Drew Perry

KITCHEN TABLE

I decide to rectify the situation
by building a table, a big damn
kitchen table, the sort of table
where if you needed to spread out
some papers, your checkbook and bills,
or, say, pie ingredients, well then,
this would be the table for it.
This will be the sort of table
that would best suit an "Oh,
Honey, don't do that here.
Why don't you go in and work
at the kitchen table?" Possibilities.
A child, maybe, doing research
on the State of North Carolina:
State Bird, Cardinal; State Flower,
Dogwood. Population, major cities,
hog lagoons, all of these carefully
colored onto posterboard. Or perhaps
a husband slowly disassembling
the coffee maker, intent upon solving
the mystery of why the gadget
will come right on at six each morning,
just as it's programmed to do,
and make only plain piping hot
water. "I'm trying to get it
to make coffee." "Why don't you
use the kitchen table?"

So I spend the afternoon
in schematics, green penned lines
suggesting various engineering
triumphs, load-bearing legs
and tabletop supports at forty-fives
for stability. A seating, room enough
for one person and requisite plates
and knives and forks, is thirty-three
inches.
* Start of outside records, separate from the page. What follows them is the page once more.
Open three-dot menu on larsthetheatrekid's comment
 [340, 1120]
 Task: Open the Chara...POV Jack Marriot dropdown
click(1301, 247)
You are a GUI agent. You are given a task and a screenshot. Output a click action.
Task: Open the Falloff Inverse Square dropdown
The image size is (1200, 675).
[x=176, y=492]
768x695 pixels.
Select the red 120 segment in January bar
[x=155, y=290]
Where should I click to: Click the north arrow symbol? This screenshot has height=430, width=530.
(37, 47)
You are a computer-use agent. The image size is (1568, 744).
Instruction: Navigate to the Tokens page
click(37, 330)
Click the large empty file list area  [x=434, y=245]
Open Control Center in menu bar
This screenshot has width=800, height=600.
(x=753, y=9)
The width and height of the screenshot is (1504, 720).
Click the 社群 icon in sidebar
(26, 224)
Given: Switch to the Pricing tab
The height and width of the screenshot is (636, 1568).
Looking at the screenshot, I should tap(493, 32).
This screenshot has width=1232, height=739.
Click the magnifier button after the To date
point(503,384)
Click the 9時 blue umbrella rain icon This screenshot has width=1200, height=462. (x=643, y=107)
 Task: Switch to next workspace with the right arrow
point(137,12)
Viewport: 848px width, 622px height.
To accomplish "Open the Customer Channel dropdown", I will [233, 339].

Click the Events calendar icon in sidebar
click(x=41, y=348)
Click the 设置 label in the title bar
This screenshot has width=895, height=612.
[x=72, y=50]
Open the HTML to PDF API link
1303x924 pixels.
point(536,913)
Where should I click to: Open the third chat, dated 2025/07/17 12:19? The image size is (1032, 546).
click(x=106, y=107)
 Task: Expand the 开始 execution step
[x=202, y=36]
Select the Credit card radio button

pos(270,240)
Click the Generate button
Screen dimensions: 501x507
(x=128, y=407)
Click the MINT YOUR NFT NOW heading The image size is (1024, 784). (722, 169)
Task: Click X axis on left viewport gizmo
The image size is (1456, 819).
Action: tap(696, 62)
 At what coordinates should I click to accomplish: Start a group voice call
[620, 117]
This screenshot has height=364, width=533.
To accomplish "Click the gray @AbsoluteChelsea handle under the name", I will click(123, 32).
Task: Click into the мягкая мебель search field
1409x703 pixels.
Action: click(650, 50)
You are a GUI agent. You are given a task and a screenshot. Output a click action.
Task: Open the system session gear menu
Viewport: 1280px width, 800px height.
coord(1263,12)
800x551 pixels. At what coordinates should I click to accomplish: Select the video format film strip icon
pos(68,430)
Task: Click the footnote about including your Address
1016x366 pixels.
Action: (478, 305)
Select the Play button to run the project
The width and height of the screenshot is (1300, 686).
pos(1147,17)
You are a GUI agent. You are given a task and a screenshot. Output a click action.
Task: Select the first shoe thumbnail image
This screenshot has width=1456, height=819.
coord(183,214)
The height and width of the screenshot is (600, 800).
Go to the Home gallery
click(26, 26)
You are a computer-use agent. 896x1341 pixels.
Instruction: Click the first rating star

Or thirty-four. No matter.
My table will seat eight comfortably,
or six with room around to spare,
or it will seat one parental watchdog
cum general contractor and one
child and her rising sugar cube
Wall of Jericho project. It will
seat two couples and one more glass
of that terrible wine, there's just
one more glass, no sense in pouring
it out. It will seat visitors, in-laws
and neighbors, though never
Jehovah's Witnesses, and it will
seat one and one steaming cup
of coffee one day after a long snow
as the minutes tick through
at their own paces and icicles
string down off the rooflines.
I decide to rectify the situation
and spend all afternoon sketching
and costing out and building
lists of materials needed and all of it
begins to take shape and it seems
for a moment very real there
laid out across the paper like that,
in side and top views, in measurements
and spans, running across the pages
in my careful green handwriting.

____

Last year I built a kitchen table out of $80 worth of stock 2 x 4s. It seems to work fine. It looks a lot like the drawings of what it was supposed to look like, with a few exceptions. I also now have a fully functional coffee maker. I sleep, it makes coffee. Very fancy. This is perhaps the crowning achievement of man, next to the table saw. The table itself is damn near level.